● Task prompt:
Output the line containing "Privacy Policy. (332, 1313)" and each line after it through the end of the data, exactly as written, with pictures left out.
===== Supplied data
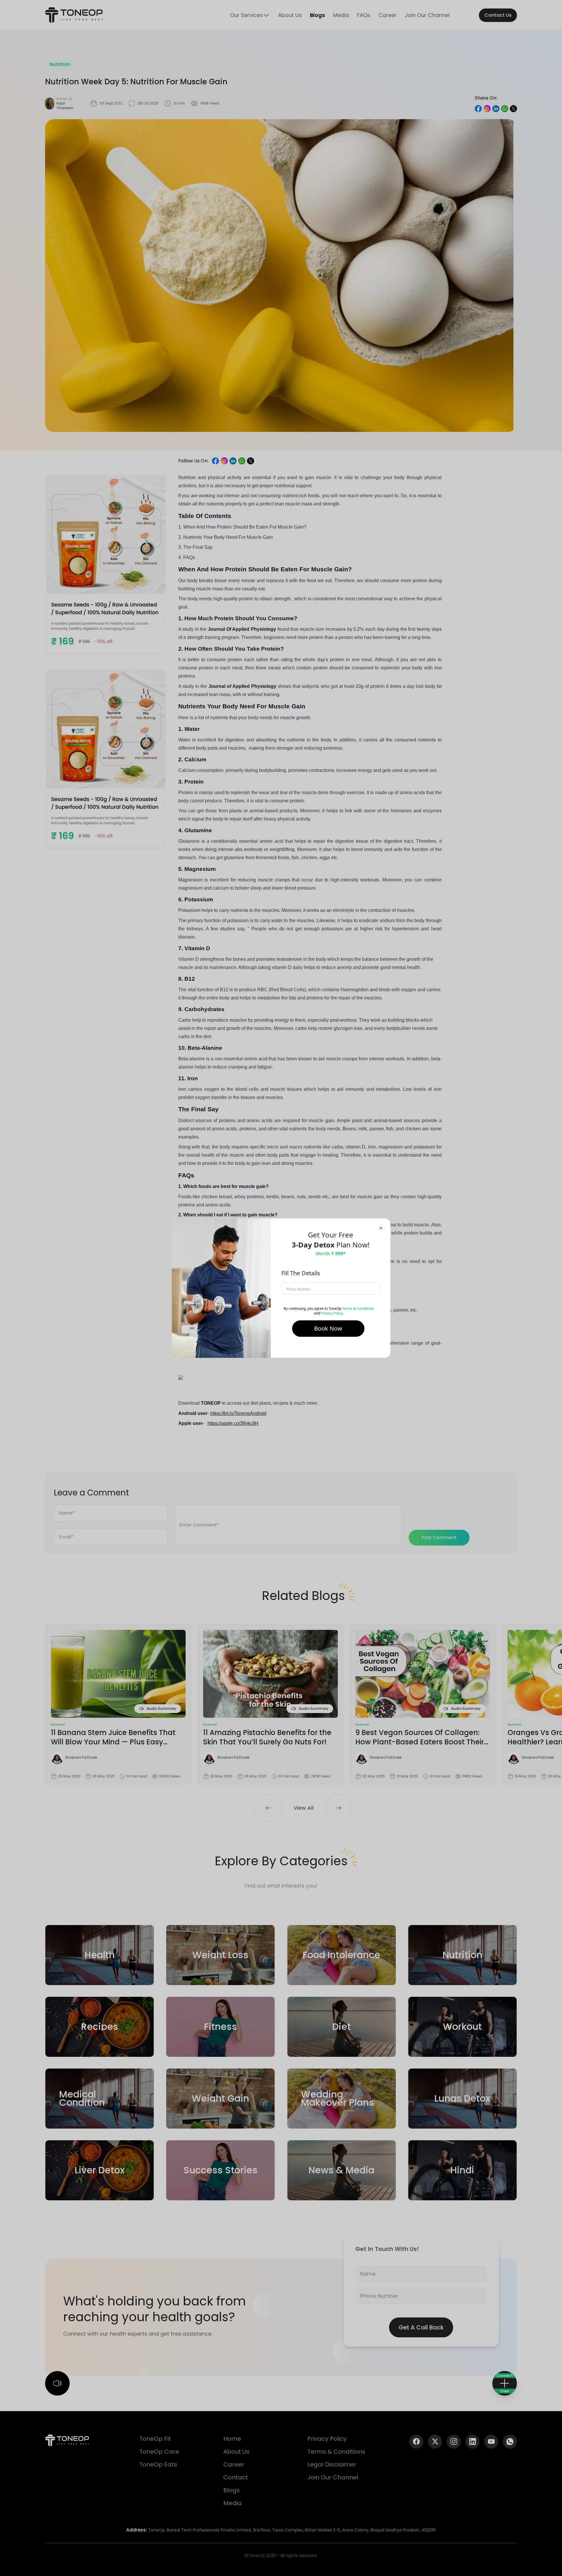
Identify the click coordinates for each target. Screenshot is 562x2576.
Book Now (328, 1328)
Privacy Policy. (332, 1313)
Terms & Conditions (358, 1308)
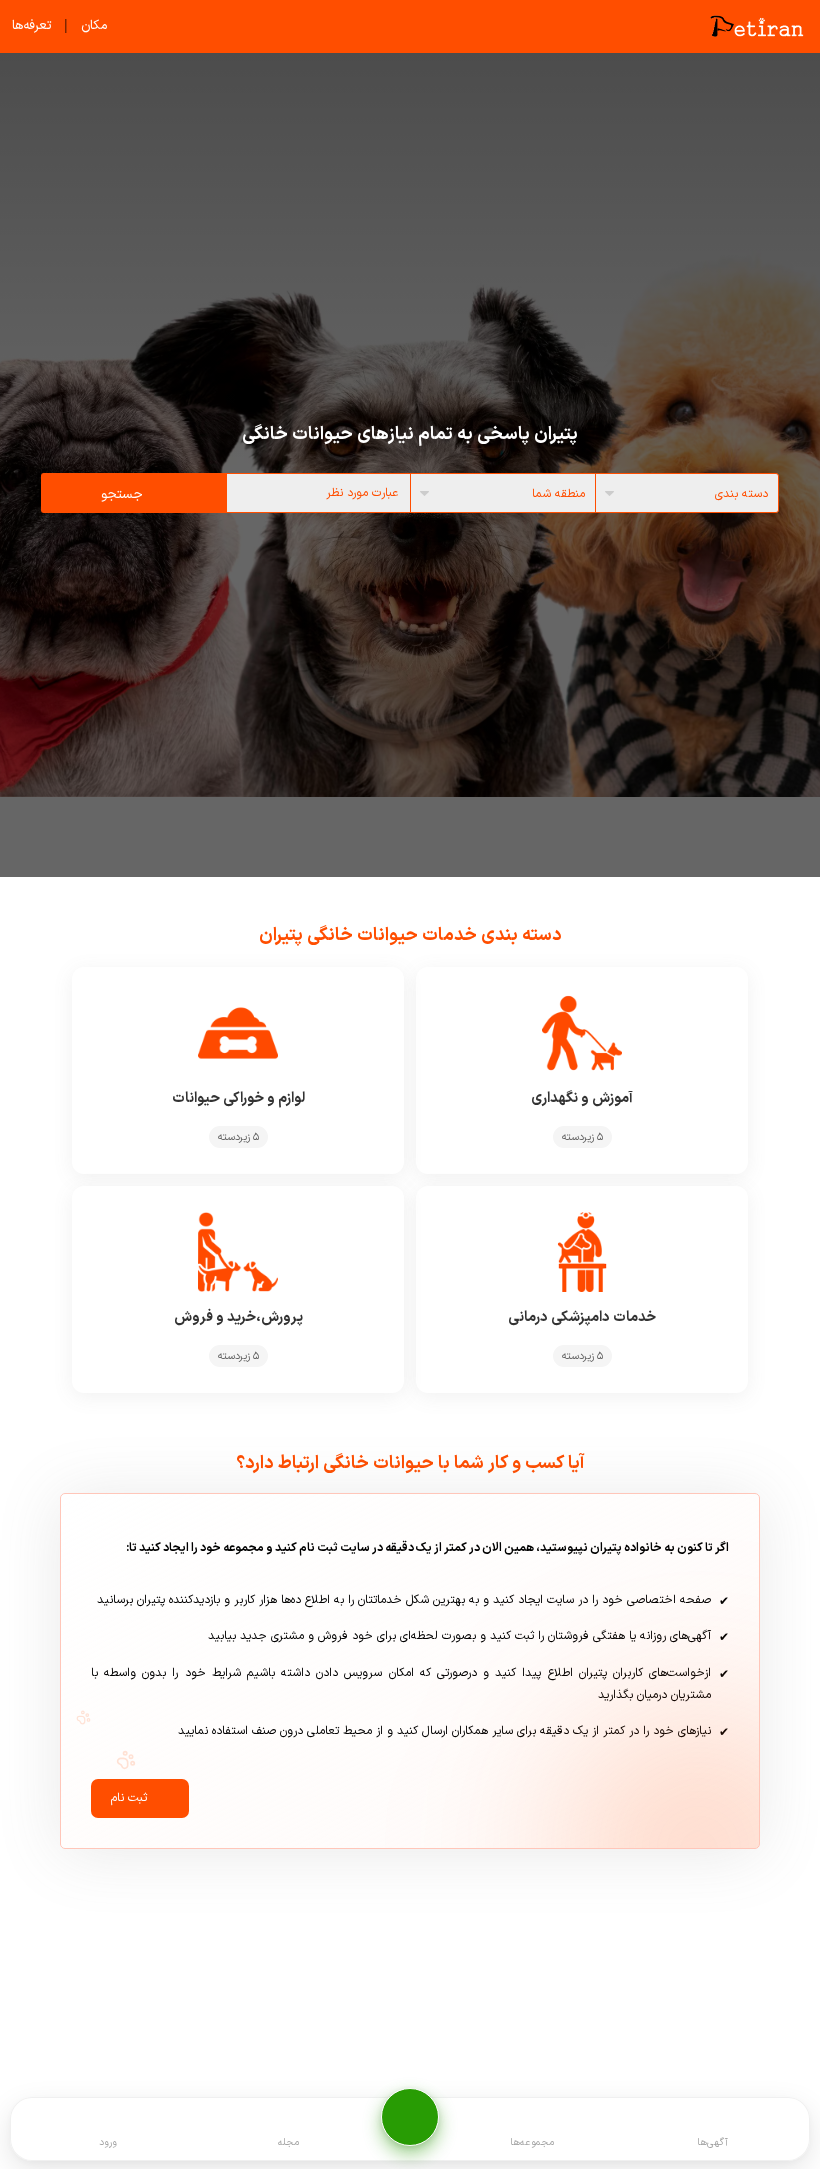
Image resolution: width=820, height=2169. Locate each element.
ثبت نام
==========
● Task answer:
Privacy Policy. (332, 1313)
Terms & Conditions (358, 1308)
Image resolution: width=820, height=2169. Locate each element.
ثبت نام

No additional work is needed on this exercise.